I wrote this message without other purpose, just show a result for
comparison.

First I got the page which will be used for analysis (got all domain
names from it):

wget http://www.265.com/Kexue_Jishu/

It will get an index.html page.

Then I run this ruby script:

#!/usr/bin/ruby

f = File.open("index.html")

f.each_line do |c|
puts $1 if /href="http:\/\/(.*?)\/.*" target="_blank"/ =~ c
end

f.close

And this perl script:

#!/usr/bin/perl

open HD,"index.html" or die $!;
while(<HD>) {
print $1,"\n" if /href="http:\/\/(.*?)\/.*" target="_blank"/;
}
close HD;

When using "time" command to see the running time, I saw ruby is
slower than perl (maybe due to the regex?).

Ruby's:

real 0m0.013s
user 0m0.012s
sys 0m0.000s

Perl's:

real 0m0.004s
user 0m0.004s
sys 0m0.000s

Both versions:

# ruby -v
ruby 1.9.1p243 (2009-07-16 revision 24175) [i686-linux]

# perl -v
This is perl, v5.8.8 built for i486-linux-thread-multi

Yes that's the result, but not influence me to love ruby.

Thanks.
Jenn.

Ayumu_Aizawa · 4 January 2010 09:07

Hi Jenn.

Its interested

How's it?

#!/usr/bin/ruby

regex = /href="http:\/\/(.*?)\/.*" target="_blank"/

File.open("index.html") do |f|
  f.each_line do |c|
    puts $1 if c =~ regex
  end
end

···

2010/1/4 Ruby Newbee <rubynewbee@gmail.com>:

Hi,

I wrote this message without other purpose, just show a result for
comparison.

First I got the page which will be used for analysis (got all domain
names from it):

wget 科技 - 265上网导航

It will get an index.html page.

Then I run this ruby script:

#!/usr/bin/ruby

f = File.open("index.html")

f.each_line do |c|
puts $1 if /href="http:\/\/(.*?)\/.*" target="_blank"/ =~ c
end

f.close

And this perl script:

#!/usr/bin/perl

open HD,"index.html" or die $!;
while(<HD>) {
print $1,"\n" if /href="http:\/\/(.*?)\/.*" target="_blank"/;
}
close HD;

When using "time" command to see the running time, I saw ruby is
slower than perl (maybe due to the regex?).

Ruby's:

real 0m0.013s
user 0m0.012s
sys 0m0.000s

Perl's:

real 0m0.004s
user 0m0.004s
sys 0m0.000s

Both versions:

# ruby -v
ruby 1.9.1p243 (2009-07-16 revision 24175) [i686-linux]

# perl -v
This is perl, v5.8.8 built for i486-linux-thread-multi

Yes that's the result, but not influence me to love ruby.

Thanks.
Jenn.

Josh_Cheek · 4 January 2010 09:20

It seems like most of the time would be spent loading the environment and
printing the output, making it difficult to compare regexp speeds.

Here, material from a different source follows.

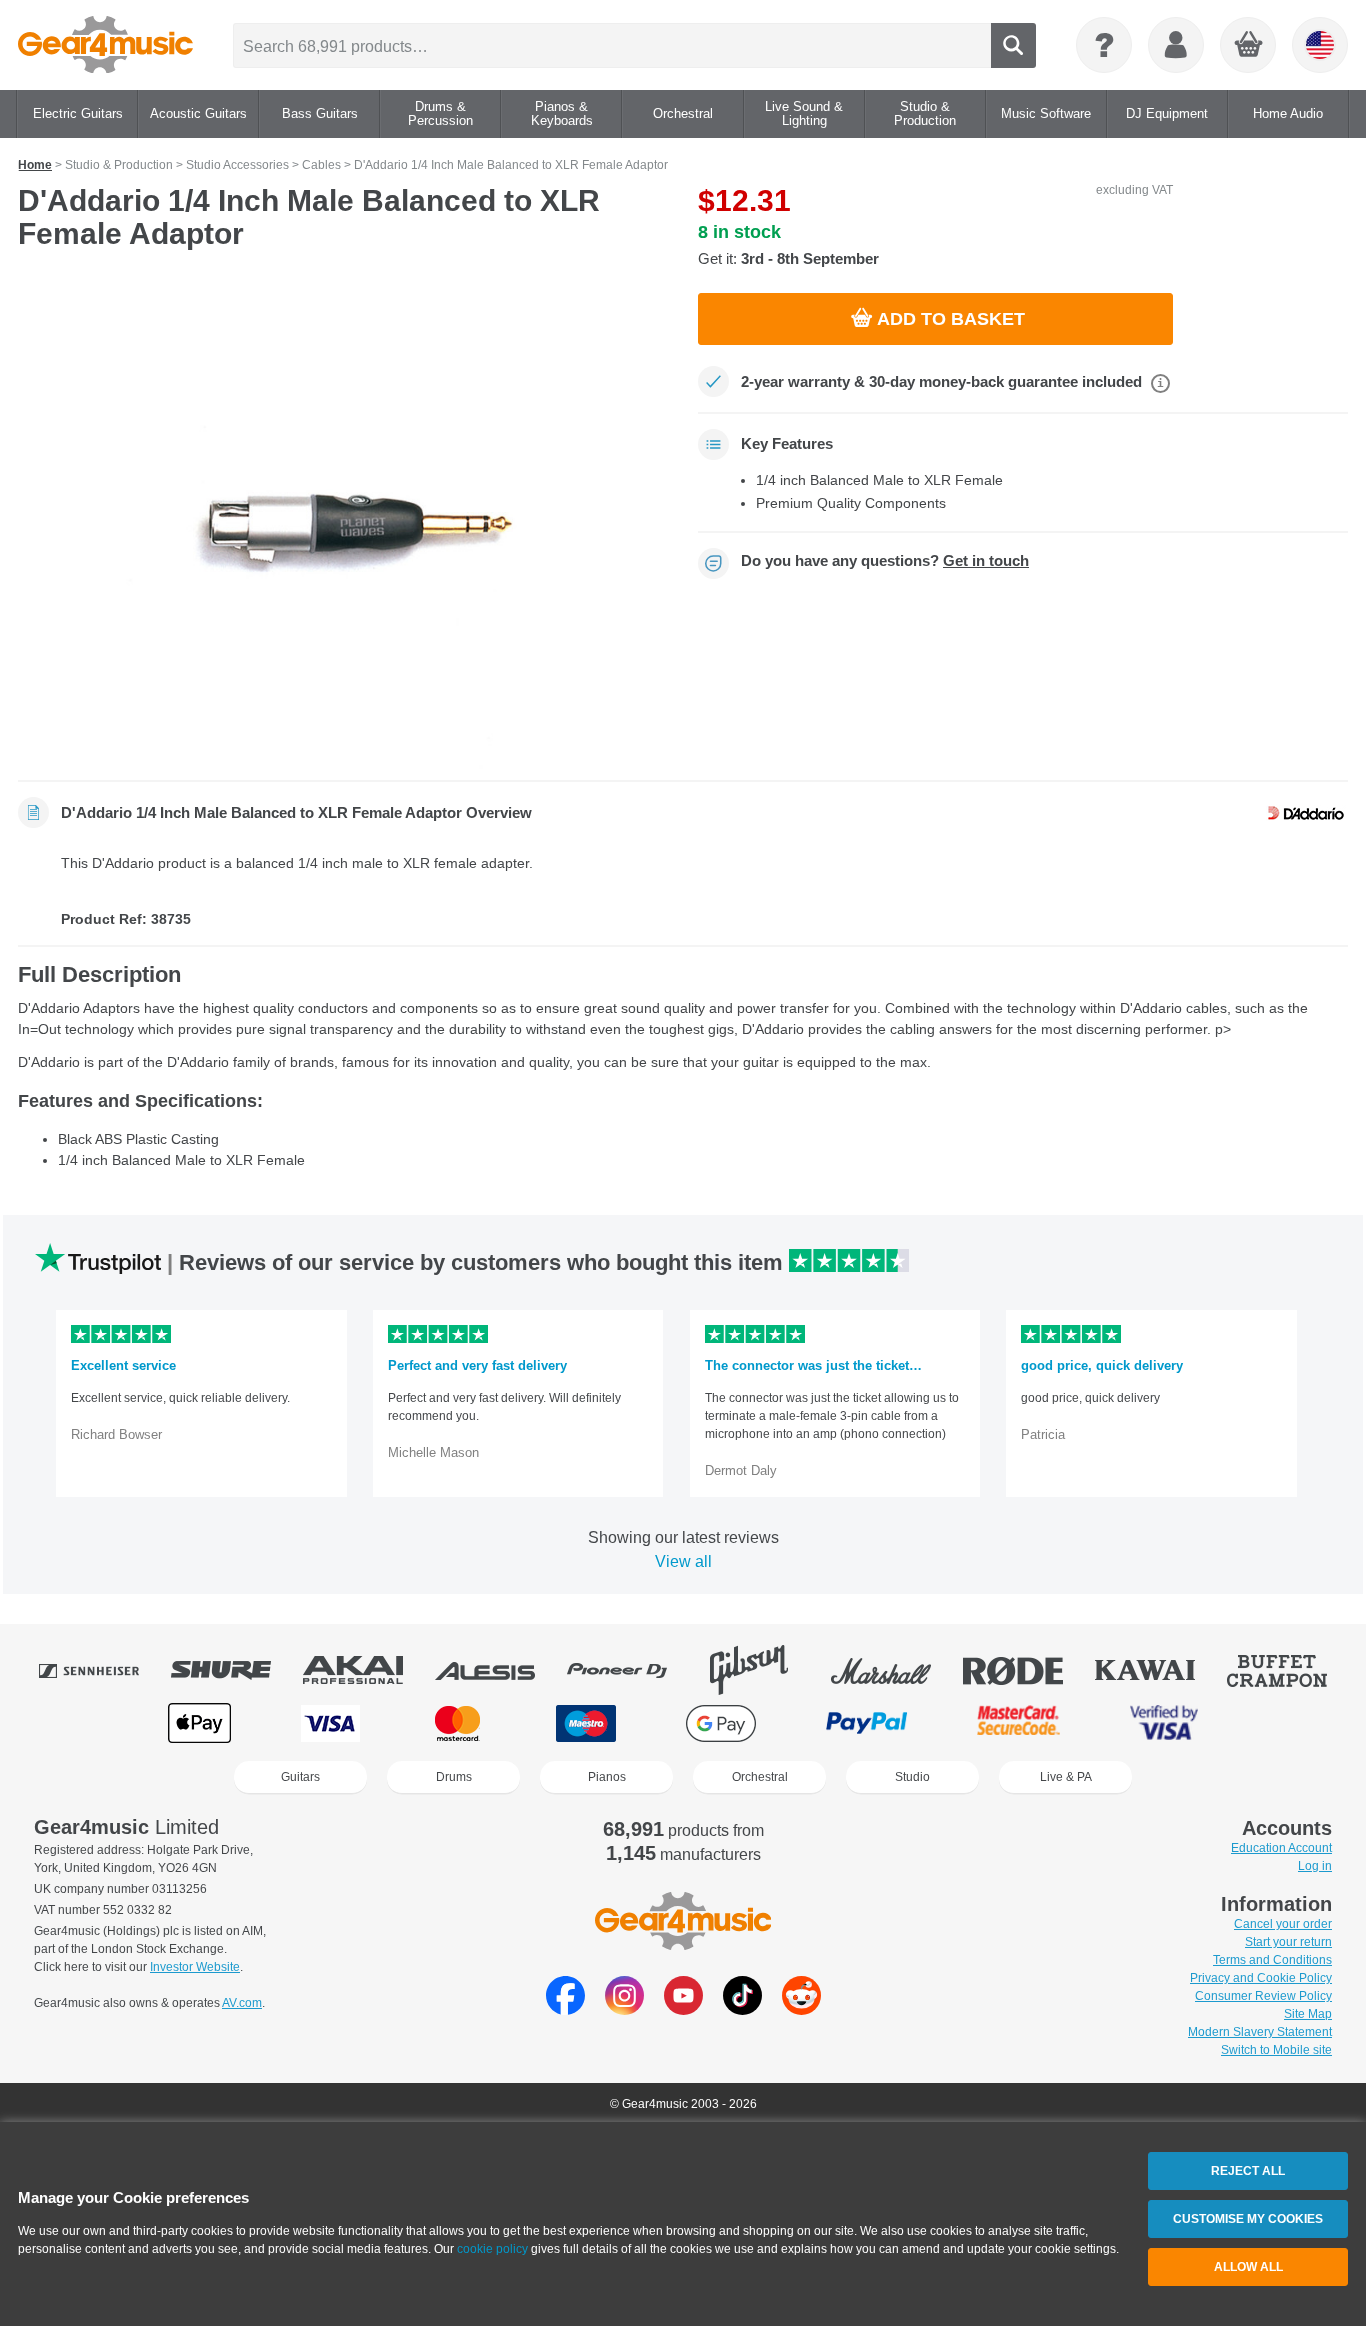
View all (683, 1561)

Anyway, just wanted to say the Ruby one can be done in a more succinct
syntax:

File.open("index.html").each do |c|
puts $1 if /href="http:\/\/(.*?)\/.*" target="_blank"/ =~ c
end

···

On Mon, Jan 4, 2010 at 2:54 AM, Ruby Newbee <rubynewbee@gmail.com> wrote:

Hi,

I wrote this message without other purpose, just show a result for
comparison.

First I got the page which will be used for analysis (got all domain
names from it):

wget 科技 - 265上网导航

It will get an index.html page.

Then I run this ruby script:

#!/usr/bin/ruby

f = File.open("index.html")

f.each_line do |c|
puts $1 if /href="http:\/\/(.*?)\/.*" target="_blank"/ =~ c
end

f.close

And this perl script:

#!/usr/bin/perl

open HD,"index.html" or die $!;
while(<HD>) {
print $1,"\n" if /href="http:\/\/(.*?)\/.*" target="_blank"/;
}
close HD;

When using "time" command to see the running time, I saw ruby is
slower than perl (maybe due to the regex?).

Ruby's:

real 0m0.013s
user 0m0.012s
sys 0m0.000s

Perl's:

real 0m0.004s
user 0m0.004s
sys 0m0.000s

Both versions:

# ruby -v
ruby 1.9.1p243 (2009-07-16 revision 24175) [i686-linux]

# perl -v
This is perl, v5.8.8 built for i486-linux-thread-multi

Yes that's the result, but not influence me to love ruby.

Thanks.
Jenn.

Jean_G · 4 January 2010 09:22

Thanks for the reminding, I got your meanings.
This time I used a compiled regex for both ruby and perl, the speed is
still different:

# cat regex_compile.rb
#!/usr/bin/ruby

regex = /href="http:\/\/(.*?)\/.*" target="_blank"/

File.open("index.html") do |f|
  f.each_line do |c|
    puts $1 if c =~ regex
  end
end

# cat regex_compile.pl
#!/usr/bin/perl

open HD,"index.html" or die $!;
while(<HD>) {
print $1,"\n" if /href="http:\/\/(.*?)\/.*" target="_blank"/o;
}
close HD;

# time ruby regex_compile.rb > /dev/null

real 0m0.011s
user 0m0.008s
sys 0m0.004s

# time perl regex_compile.pl > /dev/null

real 0m0.003s
user 0m0.000s
sys 0m0.000s

···

On Mon, Jan 4, 2010 at 5:07 PM, Ayumu Aizawa <ayumu.aizawa@gmail.com> wrote:

Hi Jenn.

Its interested

How's it?

Wybo_Dekker · 4 January 2010 09:44

It seems like most of the time would be spent loading the environment and
printing the output, making it difficult to compare regexp speeds.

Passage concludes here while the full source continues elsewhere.